My two children love each other, better than that my two children like each other. In the future though when they fight I want it to be normal childhood development stuff and not out of worry, fear and confusion because things have gone sideways in their family life.

Many blessings to you this fine thought-filled day.--Kate

Wednesday, February 25, 2015

Using Up the Scraps.

I have a strong passion for finding new or beautiful things to use in craft and sewing projects. I also have a hard time throwing away things that I think I may be able to reuse in some creative way. As a result I have nearly as many rescued/recyclable items in my projects stash as I have new.

A few of my old projects had fabric waste that were to small to be used at the time but too large for me to be okay with throwing them away. One project had left over scraps of organic cotton materials. From them I was able to make a pretty good pile of Mama's Milk Pads and Baby Bum Wipes.

My problem now is that I do not need them. Both of my babies are weened and my youngest is working hard on being potty trained. So any mamas out there who need these lovely items, or anyone who is soon to be attending a baby shower where the mama is looking for reusable organic items? If you have an interest or a need for these items please send me a message.

Many blessings on this fine evening.--Kate

A Breath of Spring

We have been most fortunate in our Spring-like February. There are signs of green life popping up all over. When the wind does not blow there is a warmth in the air, and I am almost certain that I heard a flock of geese returning from the south the other day.

So of course with all these small promises of fairer weather and fragrant blooms it is hard not to catch a mild case of Spring Fever.

I've been having a blast lately checking out craft and sewing books from the library. Pouring through them looking for inspiration and new projects. I found these little cuties in a quirky, fun, DIY book by Mary Jane Baxter titled,  "Chic on a Shoestring."
 

I fashioned my flowers from outgrown clothes and some old buttons. I am not yet sure what I want to do with them, (except fluff, fuss and play with them,) but I will post it here once I figure it out.

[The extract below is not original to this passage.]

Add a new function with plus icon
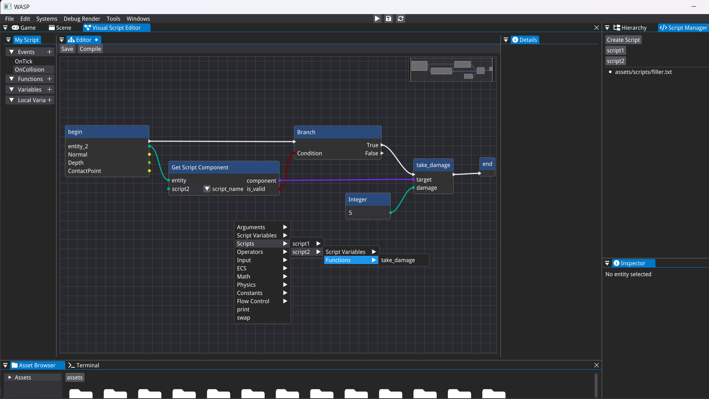49,79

This really was a fast, fun project. All hand stitched so it is a perfect take with you craft.

Many blessings to you this fine night.--Kate

Monday, February 23, 2015

Chicken Wings

I have made this yummy recipe several times on chicken wings and legs, but most recently we tried it as a marinade for a whole chicken we then oven roasted. It turned out divine.

Chicken Wings

Ingredients:
-4 lbs Chicken wings
-1/4 c Fresh Lemon juice. (The first time I made this recipe I did not have lemon juice so I used 1/4 cup vinegar. So now I use 3 Tbsp Vinegar and 2 Tbsp of the Lemon Juice.)
-1Tbsp ground pepper
-1Tbsp garlic powder
-1Tbsp onion powder
-2tsp salt
-2tsp Thyme
-1/2 tsp Cayenne pepper (one of the times I made it I substituted Cumin-so good.)
-1/4 c unsalted butter. (melted)

Directions:
*Preheat oven to 500 degrees. Line a baking sheet with foil.
In a large bowl toss wings with lemon. Add spices, crushing the thyme between your fingers as you go. Add melted butter. Stir mixture thoroughly. Arrange in a single layer on the sheet.
Cook 20 minutes then rotate sheet and flip wings. Cook 10 minutes more until browned and cook through.

Enjoy!

When we cooked the whole chicken we made a mini Thanksgiving meal out of it. So we served it with a cornbread stuffing, yams and green beans. It was a wonderful meal.
**If you choose to make a whole chicken and just use the mixture as a marinade make sure that you follow the directions for cooking a whole chicken. The cooking temperatures and times here are just for making the wings.**

Many blessings on this fine brisk evening.--Kate

Sunday, February 22, 2015

Builders for Eternity.

“Isn't it strange how princes and kings,
and clowns that caper in sawdust rings,
and common people, like you and me,
are builders for eternity?

Each is given a list of rules;
a shapeless mass; a bag of tools.
And each must fashion, ere life is flown,
A stumbling block, or a Stepping-Stone.”